◆ **Text provided**
begin

# Electron transport in Cu and Al

Through a copper wire with a section $S=0.3 mm$ is passing a current $I=2.5 A$. Knowing the resistivity $\rho=1.55*10^{-8} \Omega * m$ of the Copper and the elementary charge of electron force acting on each conduction electron.

From the Ohm law it results that

$I= U/R=(U*S)/(\rho*l)=(S/\rho)*E$

where E is the electric field from the Copper conductor. The force that acts on an electron is given by

$F=e E= e*(\rho*I)/S =3.1*10^-20 N$

The density of current from an Al is $j= 1A/mm^2$. By knowing the atomic mass $M_{Al}=26.98 kg/kmol$ and the density of mass $\rho=2.7*10^3 kg/m^3$,  find the transport speed of the conduction electrons, knowing that the number of free electrons from a cubic centimeter of Al is equal to the number of Al atoms. One knows the electron charge and the Avogadro’s Number $N_A$.

The density of current is defined as

$j= I/S = (n e/t)*(1/S)$

Taking a cubic volume of $V=1 m^3$ having an area $S=1 m^2$ the length is $L=1m$  and the time necessary to travel this distance for the electrons is

$t = L/v$  (here $v$ lowercase is speed). Therefore

$j = (n e v)/(LS) =(n e v)/V$

The number of electrons in the volume $V=1 m^3$ is given by

$n=(m/M)*N_A= (\rho*V*N_A)/M$   so that
$j= [(\rho V*N_A)/M]*(e v/V)= (\rho e v N_A/M)$

From above the transport speed of electrons is

$v = (j M)/(e\rho N_A)$

end

Word and item position data:
begin

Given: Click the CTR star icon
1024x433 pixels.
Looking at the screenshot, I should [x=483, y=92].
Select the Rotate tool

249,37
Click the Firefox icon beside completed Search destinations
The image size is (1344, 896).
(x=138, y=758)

end

◆ **What to do**
Decide whether each statement below agrees with the text on electron transport in copper and aluminum, answering yes or no and quoting the words of the text that settle it. 1. The copper wire carries a current of 2.5 A. 2. The current density in the aluminum is 2 A/mm². 3. The number of free electrons in a cubic centimeter of aluminum is taken to equal the number of aluminum atoms.

◆ **Response to this exercise**
1. Yes: "is passing a current $I=2.5 A$"
2. No: "The density of current from an Al is $j= 1A/mm^2$."
3. Yes: "the number of free electrons from a cubic centimeter of Al is equal to the number of Al atoms"